Details
Description
I'm getting some strange results from a specific pattern of queries related to finding a count of columns grouped in two dimensions.
The following query works as I would expect:
select e.PART_NAME as ENGINE, b.PART_NAME as BODY, count(distinct m.ID) as NUM_MODELS from CARS.MODELS m
left outer join CARS.PART_NAMES e on m.ENGINE_ID=e.ID
left outer join CARS.PART_NAMES b on m.BODY_ID=b.ID
group by e.PART_NAME, b.PART_NAME
This returns something like:
ENGINE BODY NUM_MODELS
electric compact 1
gas compact 2
gas sedan 1
gas truck 2
hybrid compact 1
hybrid sedan 2
So this fictitious car company sells 2 different hybrid sedans, one gas sedan etc.
If I add a filter to the query that should not actually change the output, I see output that doesn't make sense.

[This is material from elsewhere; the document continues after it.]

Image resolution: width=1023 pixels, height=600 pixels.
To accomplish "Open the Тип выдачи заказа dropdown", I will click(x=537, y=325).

This query filters out any car whose top speed is less than 50 (and all cars have a top speed higher than this):
select e.PART_NAME as ENGINE, b.PART_NAME as BODY, count(distinct m.ID) as NUM_MODELS from CARS.MODELS m
left outer join CARS.PART_NAMES e on m.ENGINE_ID=e.ID
left outer join CARS.PART_NAMES b on m.BODY_ID=b.ID
left outer join CARS.TOP_SPEED s on m.ID=s.ID
where s.SPEED>50
group by e.PART_NAME, b.PART_NAME
The results show the wrong values in column 2:
ENGINE BODY NUM_MODELS
electric electric 1
gas gas 2
gas gas 1
gas gas 2
hybrid hybrid 1
hybrid hybrid 2
I've tried the same query on DB2 with the same data and I get the results that I expect – that is, both queries return the same result that I showed on the first query here.
I'll attach a script that creates a database with the sample data used above.